- Given records:
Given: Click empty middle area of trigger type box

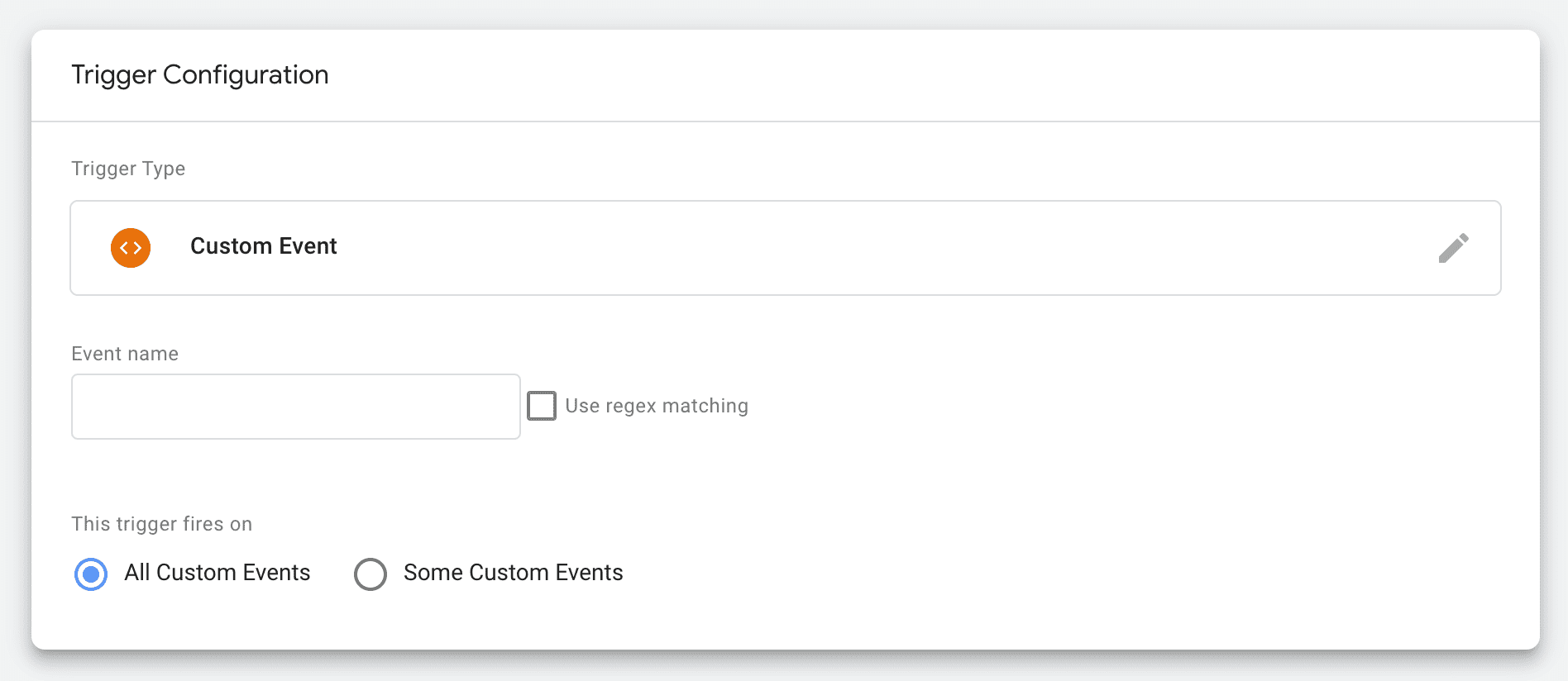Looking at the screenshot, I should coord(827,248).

---

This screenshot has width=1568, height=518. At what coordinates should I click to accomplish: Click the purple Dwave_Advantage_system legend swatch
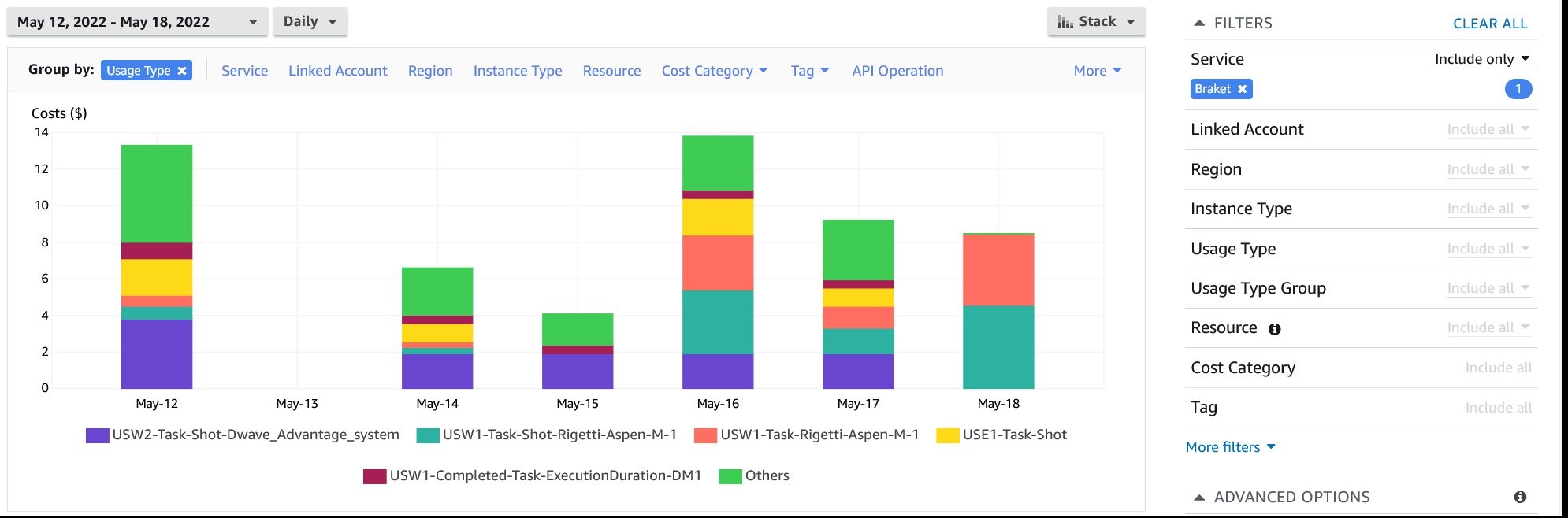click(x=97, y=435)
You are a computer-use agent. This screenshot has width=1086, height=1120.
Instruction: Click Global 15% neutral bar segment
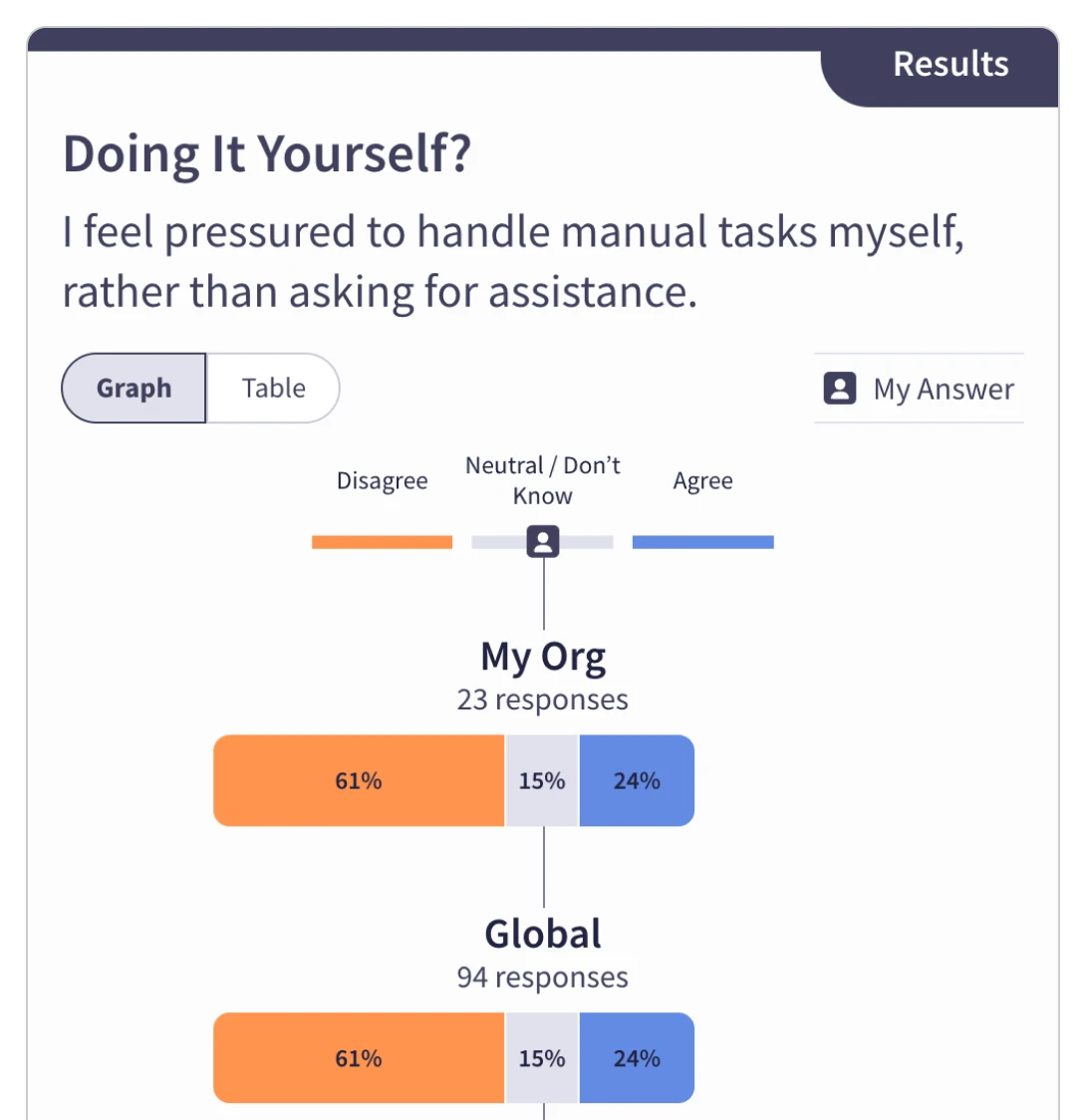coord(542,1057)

- Activity:
Among the lines above, the one with "This screenshot has width=1568, height=518." opens the part to repeat and the one with "You are a computer-use" closes it; repeat only that part exactly, with no pictures.

- Solution to this exercise:
This screenshot has width=1568, height=518. At what coordinates should I click to accomplish: Click the purple Dwave_Advantage_system legend swatch
click(x=97, y=435)
You are a computer-use agent. This screenshot has width=1086, height=1120.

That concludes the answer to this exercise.